4° Etude statistique des formes verbales.
Alors que toutes les méthodes précédentes d'enseignement du français
à des élèves qui n'ont pas le français pour langue maternelle
procédaient à l'aide d'éliminations empiriques, la Commission du
français fondamental, s'appuyant sur les résultats de ces différentes
enquêtes, a pu procéder plus rationnellement.» (cf. Gougenheim et al. :
1967 : 215)
Cette grammaire dont vous pouvez lire un extrait (n°5) aurait dû avoir pour
objet le français oral et le lecteur pourrait s'attendre à un descriptif des structures
spécifiques de l'oral par rapport à celles de l'écrit. Or il n'en est rien. Les auteurs se
contentent de signaler quelques rares structures jugées “aberrantes”. Il s'agit en fait
de la reprise d'une grammaire des formes et des structures typiques de l'écrit dans
laquelle les auteurs ont eu le souci de ne répertorier que celles qui leur ont paru les
plus fréquentes.
ACTIVITÉ 14
Prenez l'extrait n°5 :
• commentez les recommandations faites au chapitre NOMS en ce qui

6/6
Didactique 2 - Les méthodologies d’enseignement d’une langue étrangère
Enseignant : Danielle Omer Chapitre 4

concerne l'enseignement :
- du genre en français;
- du pluriel en français;
- du féminin en français.
[Vous expliquerez si vous trouvez que c'est une bonne méthode ou non et pourquoi.
Vous direz en outre si vous pensez qu'il manque quelque chose et vous justifierez
votre avis.]

Conclusion
Le français fondamental 1er degré est donc composé d'une liste de mots
(presque 1500) et d'une grammaire très succincte (quelques paragraphes).

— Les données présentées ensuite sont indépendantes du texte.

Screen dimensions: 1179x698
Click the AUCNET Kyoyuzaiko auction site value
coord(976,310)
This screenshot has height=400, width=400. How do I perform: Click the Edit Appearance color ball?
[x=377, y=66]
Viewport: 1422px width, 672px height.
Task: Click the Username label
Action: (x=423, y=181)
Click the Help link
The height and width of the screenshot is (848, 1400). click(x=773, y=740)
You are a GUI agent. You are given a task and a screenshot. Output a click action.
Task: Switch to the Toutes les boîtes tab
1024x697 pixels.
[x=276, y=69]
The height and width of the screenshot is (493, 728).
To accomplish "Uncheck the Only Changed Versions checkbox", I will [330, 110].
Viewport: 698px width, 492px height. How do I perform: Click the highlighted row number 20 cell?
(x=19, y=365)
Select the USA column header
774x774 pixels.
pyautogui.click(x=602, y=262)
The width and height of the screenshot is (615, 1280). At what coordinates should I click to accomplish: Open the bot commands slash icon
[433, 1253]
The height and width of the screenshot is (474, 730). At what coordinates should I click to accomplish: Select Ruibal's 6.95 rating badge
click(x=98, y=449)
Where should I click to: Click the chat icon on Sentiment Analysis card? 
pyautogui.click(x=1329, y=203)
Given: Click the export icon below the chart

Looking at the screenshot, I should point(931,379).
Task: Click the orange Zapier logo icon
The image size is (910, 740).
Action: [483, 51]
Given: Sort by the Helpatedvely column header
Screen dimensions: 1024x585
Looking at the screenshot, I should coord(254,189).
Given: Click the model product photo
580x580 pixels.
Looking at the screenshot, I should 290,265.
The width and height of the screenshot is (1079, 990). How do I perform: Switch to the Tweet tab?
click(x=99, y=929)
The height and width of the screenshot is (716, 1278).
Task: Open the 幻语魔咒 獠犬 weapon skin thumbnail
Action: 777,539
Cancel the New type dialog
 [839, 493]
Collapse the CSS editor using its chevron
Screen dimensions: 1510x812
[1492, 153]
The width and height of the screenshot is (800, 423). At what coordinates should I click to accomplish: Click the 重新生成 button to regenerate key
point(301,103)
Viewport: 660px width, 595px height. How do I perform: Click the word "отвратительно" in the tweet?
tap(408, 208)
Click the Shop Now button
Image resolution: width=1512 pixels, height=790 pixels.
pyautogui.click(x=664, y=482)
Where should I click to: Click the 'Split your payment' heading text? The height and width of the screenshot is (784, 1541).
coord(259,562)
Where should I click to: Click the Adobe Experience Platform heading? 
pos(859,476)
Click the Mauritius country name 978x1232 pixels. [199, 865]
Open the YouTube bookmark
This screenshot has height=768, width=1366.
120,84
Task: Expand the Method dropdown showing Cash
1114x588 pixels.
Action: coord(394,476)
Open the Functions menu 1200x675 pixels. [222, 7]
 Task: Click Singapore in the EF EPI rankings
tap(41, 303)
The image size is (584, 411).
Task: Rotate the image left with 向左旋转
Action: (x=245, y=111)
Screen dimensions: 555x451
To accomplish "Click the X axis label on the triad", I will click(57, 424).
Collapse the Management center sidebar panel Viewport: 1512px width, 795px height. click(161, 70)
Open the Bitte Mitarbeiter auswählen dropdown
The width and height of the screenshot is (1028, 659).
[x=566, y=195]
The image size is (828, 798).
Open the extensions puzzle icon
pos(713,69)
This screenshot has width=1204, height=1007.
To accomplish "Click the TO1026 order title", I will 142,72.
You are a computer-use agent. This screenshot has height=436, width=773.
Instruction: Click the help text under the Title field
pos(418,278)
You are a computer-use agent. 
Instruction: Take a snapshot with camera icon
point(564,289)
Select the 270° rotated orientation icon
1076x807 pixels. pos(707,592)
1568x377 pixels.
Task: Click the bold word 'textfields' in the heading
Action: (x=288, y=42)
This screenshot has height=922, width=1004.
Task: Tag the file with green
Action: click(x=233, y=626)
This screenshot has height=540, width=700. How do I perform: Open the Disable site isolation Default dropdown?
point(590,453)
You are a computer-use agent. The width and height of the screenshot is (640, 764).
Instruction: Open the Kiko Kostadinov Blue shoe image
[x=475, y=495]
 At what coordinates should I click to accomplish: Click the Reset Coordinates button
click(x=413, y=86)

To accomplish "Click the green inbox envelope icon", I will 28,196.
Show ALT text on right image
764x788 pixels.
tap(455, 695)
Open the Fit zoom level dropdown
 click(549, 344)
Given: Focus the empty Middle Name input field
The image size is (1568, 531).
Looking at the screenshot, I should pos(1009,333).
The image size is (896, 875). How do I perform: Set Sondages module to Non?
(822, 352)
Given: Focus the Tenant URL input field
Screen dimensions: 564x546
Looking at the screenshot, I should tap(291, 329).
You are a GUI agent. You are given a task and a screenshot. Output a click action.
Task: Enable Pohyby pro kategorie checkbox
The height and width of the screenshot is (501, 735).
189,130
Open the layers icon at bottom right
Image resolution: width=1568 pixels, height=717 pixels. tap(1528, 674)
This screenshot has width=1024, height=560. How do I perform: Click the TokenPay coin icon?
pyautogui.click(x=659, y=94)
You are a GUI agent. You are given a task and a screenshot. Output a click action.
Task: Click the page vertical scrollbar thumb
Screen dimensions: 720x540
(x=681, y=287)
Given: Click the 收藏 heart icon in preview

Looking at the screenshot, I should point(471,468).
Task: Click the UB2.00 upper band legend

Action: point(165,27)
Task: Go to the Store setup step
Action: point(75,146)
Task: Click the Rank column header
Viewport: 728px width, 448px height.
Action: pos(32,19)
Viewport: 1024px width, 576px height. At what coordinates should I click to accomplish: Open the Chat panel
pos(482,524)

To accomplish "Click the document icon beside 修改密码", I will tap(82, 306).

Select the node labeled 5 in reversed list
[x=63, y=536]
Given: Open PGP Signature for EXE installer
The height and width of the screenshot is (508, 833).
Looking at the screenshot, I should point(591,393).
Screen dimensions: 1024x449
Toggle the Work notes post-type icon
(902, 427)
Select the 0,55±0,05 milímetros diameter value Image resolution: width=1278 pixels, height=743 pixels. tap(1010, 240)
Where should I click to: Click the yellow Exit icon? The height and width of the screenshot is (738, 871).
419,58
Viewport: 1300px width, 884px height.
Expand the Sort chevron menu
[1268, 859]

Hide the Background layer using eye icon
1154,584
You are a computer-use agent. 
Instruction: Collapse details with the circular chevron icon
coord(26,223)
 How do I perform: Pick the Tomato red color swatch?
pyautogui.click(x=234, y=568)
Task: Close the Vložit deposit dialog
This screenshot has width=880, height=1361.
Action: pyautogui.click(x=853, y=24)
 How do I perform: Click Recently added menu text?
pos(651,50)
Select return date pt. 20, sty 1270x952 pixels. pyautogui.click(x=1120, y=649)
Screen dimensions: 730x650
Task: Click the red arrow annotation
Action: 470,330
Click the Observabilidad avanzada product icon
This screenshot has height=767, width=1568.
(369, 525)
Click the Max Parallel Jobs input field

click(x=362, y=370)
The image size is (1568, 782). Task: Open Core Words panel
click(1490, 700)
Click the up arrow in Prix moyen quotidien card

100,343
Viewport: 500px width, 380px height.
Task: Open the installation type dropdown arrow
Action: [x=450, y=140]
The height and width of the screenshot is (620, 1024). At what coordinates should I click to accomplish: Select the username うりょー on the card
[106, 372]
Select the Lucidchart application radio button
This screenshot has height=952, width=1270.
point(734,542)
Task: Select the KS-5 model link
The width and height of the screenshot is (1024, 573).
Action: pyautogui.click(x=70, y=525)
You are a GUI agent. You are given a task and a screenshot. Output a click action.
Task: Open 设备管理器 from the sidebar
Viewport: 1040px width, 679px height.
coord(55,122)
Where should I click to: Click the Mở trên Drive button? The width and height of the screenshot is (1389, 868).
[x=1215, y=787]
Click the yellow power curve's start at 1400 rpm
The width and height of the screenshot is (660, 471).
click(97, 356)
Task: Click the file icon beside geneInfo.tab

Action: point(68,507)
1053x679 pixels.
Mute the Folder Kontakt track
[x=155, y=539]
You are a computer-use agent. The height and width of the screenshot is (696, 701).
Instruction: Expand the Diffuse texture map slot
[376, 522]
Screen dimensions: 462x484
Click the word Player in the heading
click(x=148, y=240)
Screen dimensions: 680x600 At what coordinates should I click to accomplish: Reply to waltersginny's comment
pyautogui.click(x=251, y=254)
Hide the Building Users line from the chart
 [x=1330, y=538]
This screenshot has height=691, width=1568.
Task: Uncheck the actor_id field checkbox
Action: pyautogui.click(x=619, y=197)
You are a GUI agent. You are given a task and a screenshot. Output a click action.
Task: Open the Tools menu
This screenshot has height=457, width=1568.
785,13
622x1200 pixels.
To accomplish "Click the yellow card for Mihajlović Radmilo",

Cette
élaboration a été faite dans le but de déterminer un niveau élémentaire, ou niveau 1,
qui ensuite sera effectivement complété par le français fondamental 2e degré;
comme son nom l'indique le deuxième degré est de niveau plus avancé, il comprend
notamment le vocabulaire des sentiments et il servira à constituer ce que l'on
appelle le niveau 2. Le FF a été conçu pour un enseignement à l'étranger; il ne devait
pas en fait refléter d'une manière trop étroite la seule réalité française mais il devait
pouvoir servir à l'éducation de tous.
Cependant, le français fondamental 1er degré, qu'il ne faut pas confondre avec
un manuel pour l'apprentissage direct du français, est un outil très difficile d'utilisation
pour les concepteurs de manuels. Ainsi la liste de vocabulaire ne précise pas le sens
des mots retenus; beaucoup sont polysémiques et les utilisateurs du FF hésitent
beaucoup sur les situations dans lesquelles ces mots doivent être intégrés. La
grammaire du FF ne recommande pas une progression qui reste à élaborer
entièrement. Malgré ces critiques majeures, le français fondamental va connaître un
large succès; l'enseignement d'un français élémentaire en relation avec la
priorité donnée à l'expression et à la compréhension orales va se généraliser;
Ce type d'échantillon de langue sera exploité par la conception SGAV
(structuro-globale audiovisuelle) de l'enseignement des langues. Le manuel
Voix et images de la France publié pour la première fois en 1962 par le CREDIF
offrira un exemple réussi de la conception SGAV mise en oeuvre dans des
échantillons de langue issus du français fondamental.